A.R. Suresh Kumar, general manager, corporate business development & projects, Voltas.

In the UAE, the Dubai Supreme Council of Energy has set the goal of reducing energy demand by a whopping 30% before the end of 2030. To achieve this mammoth task, Dubai Electricity and Water Authority (DEWA) has begun the process of retrofitting 30,000 buildings at a current project investment value of over $8bn.
Generally retrofitting of MEP systems happens on account of the following:

  • Modification or alteration of interiors/architecture.
  • Requirement of enhanced capacity.
  • Changes due to worn out parts of equipment or replacements.
  • Changes demanded by emergency agencies requirements.
  • Requirements on energy efficiency of the asset.

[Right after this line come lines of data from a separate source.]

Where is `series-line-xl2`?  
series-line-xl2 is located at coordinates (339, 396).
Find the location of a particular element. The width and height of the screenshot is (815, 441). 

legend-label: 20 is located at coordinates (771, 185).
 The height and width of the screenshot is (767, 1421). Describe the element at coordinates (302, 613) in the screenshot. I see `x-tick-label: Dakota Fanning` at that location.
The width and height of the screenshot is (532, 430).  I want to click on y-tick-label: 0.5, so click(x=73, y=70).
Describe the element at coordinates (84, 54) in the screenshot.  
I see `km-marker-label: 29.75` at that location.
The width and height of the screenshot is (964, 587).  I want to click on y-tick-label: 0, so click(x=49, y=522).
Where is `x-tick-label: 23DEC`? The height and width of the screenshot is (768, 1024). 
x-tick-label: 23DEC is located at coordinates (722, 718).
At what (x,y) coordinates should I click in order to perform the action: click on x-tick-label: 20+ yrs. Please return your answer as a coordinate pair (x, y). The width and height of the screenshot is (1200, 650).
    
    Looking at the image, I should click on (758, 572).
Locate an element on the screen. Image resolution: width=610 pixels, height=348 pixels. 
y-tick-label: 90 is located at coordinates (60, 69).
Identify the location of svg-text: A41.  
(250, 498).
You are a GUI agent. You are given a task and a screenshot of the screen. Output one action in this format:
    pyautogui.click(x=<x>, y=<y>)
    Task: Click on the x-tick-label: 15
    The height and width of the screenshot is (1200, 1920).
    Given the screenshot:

The UAE, with its more than 40 years of MEP construction market, is experiencing a very high level of retrofitting requirement on account of all the above reasons, but in the near future, energy efficiency will be one of the main drivers for pushing retrofitting of the building MEP assets.
One of the most common change happening today is the change in electric lights to LEDs to reduce utilities cost. Compared to other parts of the world, electricity tariff is still fairly low in the UAE with no major changes over the last two decades. Most of the builders and building owners continue with existing lighting, ignoring operational expenses.
When it comes to air-conditioning, fan coil units (FCU) are known for its lower life efficiency with poor or average maintenance. FCUs are likely to be corroded and with the fan motor burn out, maintenance expenditures goes up. This leads to many building owners going for replacement with new FCUs, which are quieter and slimmer.
Whilst we appreciate various government initiatives in the form of ESCO, UAE Green Building Initiative, Estidama, etc., the need is not being felt by the real estate industry to look for energy savings. The fact remains that energy audits or operational efficiency studies are still in a premature state where most of the operational expenses are borne directly by the tenants rather than by the owner.
Retrofitting of MEP equipment and services can be divided into:
Partial replacement of parts:  Apart from LED lighting, water saving faucets, leak free valves, efficient fans, and motors are the possible retrofitting options for energy saving.
Full replacement:  In many cases, existing equipment like pumps, air handling units etc., does not produce efficient output levels by merely changing the parts, in which case, the replacement of the whole equipment might make more economical sense. For example, today we get chillers that have very low IKW per tonne, which can possibly make a pay back within 3-4 years.

Gaps in the retrofit industry
There are several gaps in the retrofit industry, such as:
Lack of consultants and energy audit agencies: There are only a few energy audit consultants available in the market who have the ability to do a total energy modelling, come out with workable and economically viable solution.
Product manufacturers and traders:  Most of the product manufacturers and traders are busy with new products and existing business, and they do not have a specific focus on retrofit opportunity. The fact remains that retrofit does not give that kind of revenue (thereby, profit) that a project can bring, which is voluminous. It is time for these organisations to think setting up either channel partners or specific departments to cater to retrofit market.
Hard FM: Facilities management is one of the most abused segments.  There are plenty of companies who focus on the softer side of FM whilst the technical maintenance on hard FM loses its importance. This leads to systematic deterioration of MEP equipment and services. 
Skills: The region predominantly is known for large construction projects, and still lacks focus on the skill of MEP technicians for maintenance/retrofits.
Lack of awareness: There is a lack of awareness when it comes to the cost benefit analysis by retrofitting/refurbishing the existing systems.
Unfortunately, most of the FM and MEP companies do not have skilled technicians who have the ability to think and decide the probable improvements rather than merely to replace.
It is time for a common agency to upscale the MEP technicians and get into accreditation or certification of MEP technicians and FM companies.